What I've explained to my psychiatrist, my general practitioner and my family is I'm now in the red zone. My issue is not related to some sort of depressive sentiment. I'm not suicidal in the sense that I hate myself and I want to leave. I think this world is beautiful, but this amount of pain is intolerable.
Physical illness and mental illness can actually induce the same amount of pain. The only difference is the pain in a physical illness has a physical pathology. In a mental illness, the pain is called psychosomatic pain. To the patient, it feels exactly the same.
The harsh reality of life is some people are born and their biology, their biochemistry, inevitably leaves them sick. Some people will get better with treatment. Unfortunately, some will not.
Of course, for everyone who's sick, we have to do everything we can to make them better. It's true that it's incredibly difficult to get really good quality help when you have mental illnesses. Do I think the mental-health system needs major adjustments? Of course. It makes no sense to give people the right to die if they haven't accessed help. But no matter how much funding we put into mental-health programs, there are always going to be issues because we don't have the cures for these ailments. Some people are confined to lives of truly horrifying amounts of suffering that no amount of treatment can stop.

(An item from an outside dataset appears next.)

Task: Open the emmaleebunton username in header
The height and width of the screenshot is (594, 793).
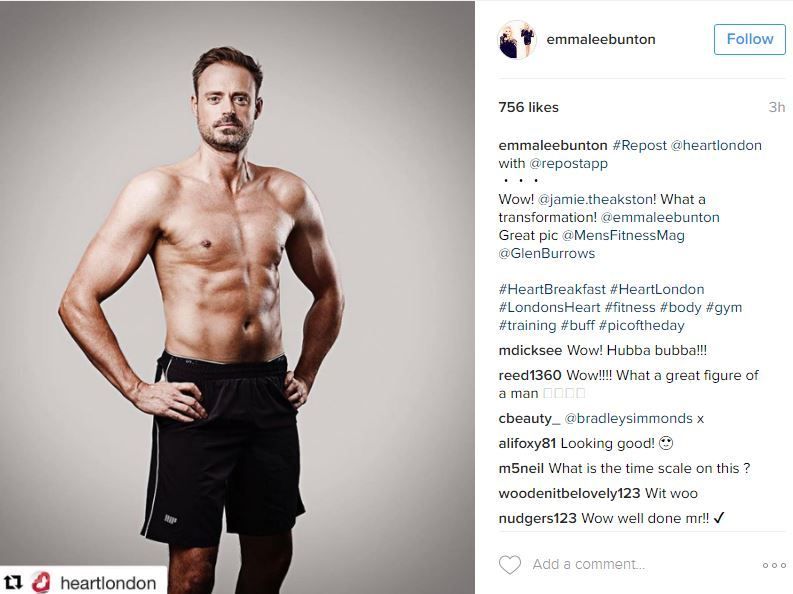Action: (x=601, y=39)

To people who are so extremely ill that no amount of treatment will make them better, and they want to die, it's nonsensical to not give them access to death. Because first of all, it confines them to a lifetime of pain. And second – and this is an incredibly important point: People who want to die are going to die.
It doesn't make sense for government legislation to corner people and force them to take their own lives in a brutal way.

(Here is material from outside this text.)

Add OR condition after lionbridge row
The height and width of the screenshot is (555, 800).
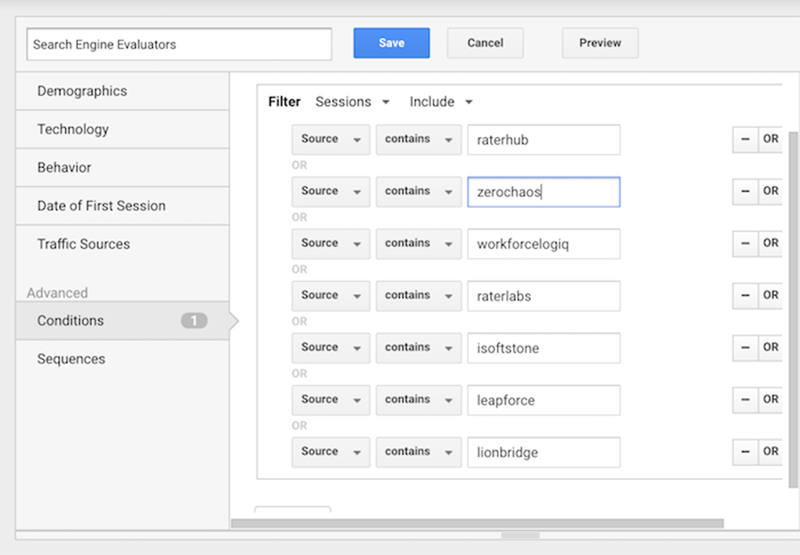point(770,451)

You're going to hear a lot of people say that legally, it makes no sense to give the mentally ill access to the right to die because they can't possibly give informed consent. But to insinuate anyone who struggles with depression or anxiety or any type of mental disorder is so out of it they can't give informed consent is absolutely inherently wrong.
The basis of informed consent is the ability to think rationally. To me, it means the person is completely aware of what is going on, they understand all the repercussions, they understand their situation. They also have to have pursued treatment.

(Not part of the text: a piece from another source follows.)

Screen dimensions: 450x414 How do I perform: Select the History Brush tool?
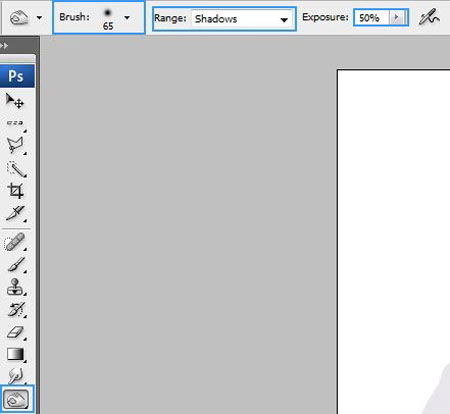click(15, 310)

There's a major difference between someone such as myself and someone who is in a psychotic state. With my depersonalization disorder, it's simply a sensation I experience. It doesn't affect how I make my decisions or how I base my decisions. Simply having a mental illness does not cancel out the ability to give informed consent.
People say, we don't know how you're going to feel tomorrow. And that's true. None of us has a time machine. But if you have someone who has been suffering for 10 straight years, no matter how much effort and genuine treatment they have endured, and they've been confident about this decision for a long time, it's rather nonsensical to say, "Hey, you don't know what's around the corner. Just stick around."
It's not the sufferers' responsibility to wait for modern medicine to develop to an appropriate level.
When I say giving access to the mentally ill, I'm not talking about someone who has a panic attack once every two years. I'm not talking about someone who has a tendency for melancholy when bad things go on in their life and they have a rough couple months. I'm talking about refractory patients – that's the term I always use, refractory or treatment-resistant patients. The people whom modern science can't help.
The amount of wonderful people I have in my life is quite frankly almost infinite. The reality is as much as I love them, their words and support are, in fact, useless to me. I appreciate the sentiment, but it cannot fix me chemically. So we're talking about giving access to people who are unfortunately neurobiologically doomed.
As told to Wency Leung.
This interview has been condensed and edited.